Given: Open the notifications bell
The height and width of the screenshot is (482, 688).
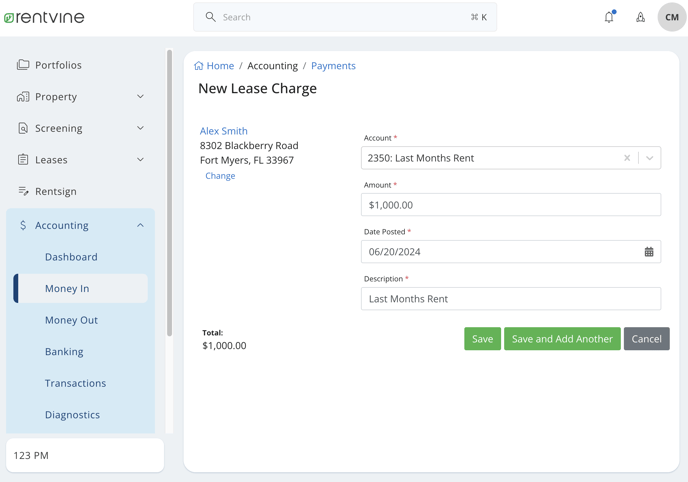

* * *

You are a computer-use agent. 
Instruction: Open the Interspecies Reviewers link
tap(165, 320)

==

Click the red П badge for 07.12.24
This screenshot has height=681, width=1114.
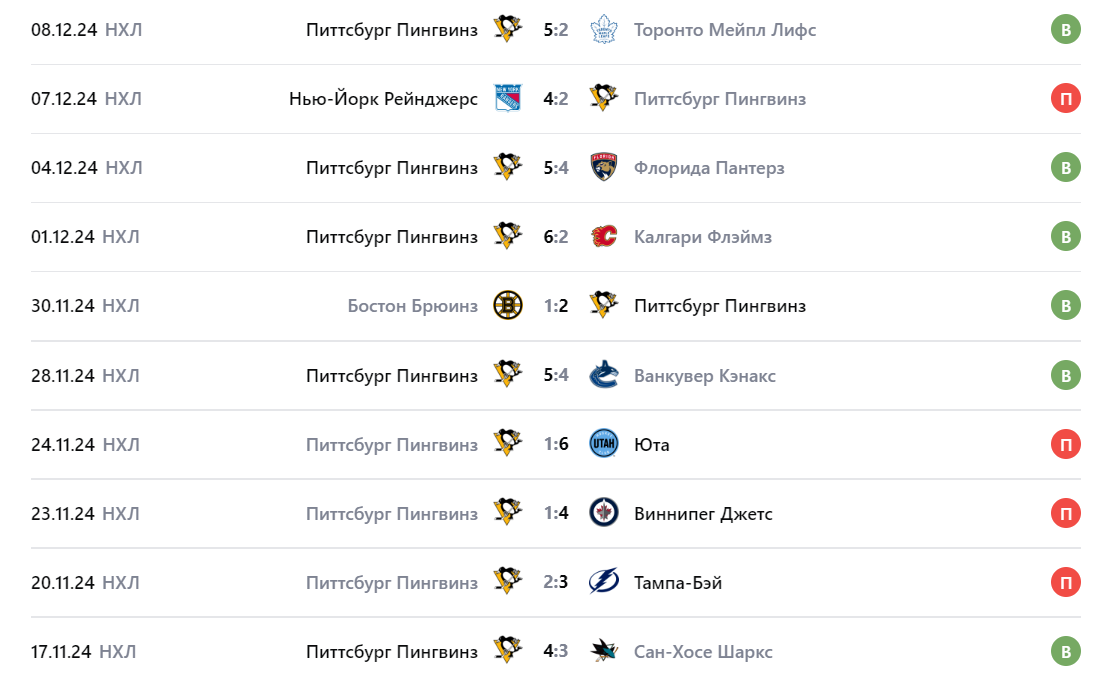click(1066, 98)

### DIRECTIVE
Copy the lines of the listing verbatim, from the line with "Given: Open the notifications bell" up to and including the line with "The height and".

### OUTPUT OF THE TASK
Given: Open the notifications bell
The height and width of the screenshot is (482, 688).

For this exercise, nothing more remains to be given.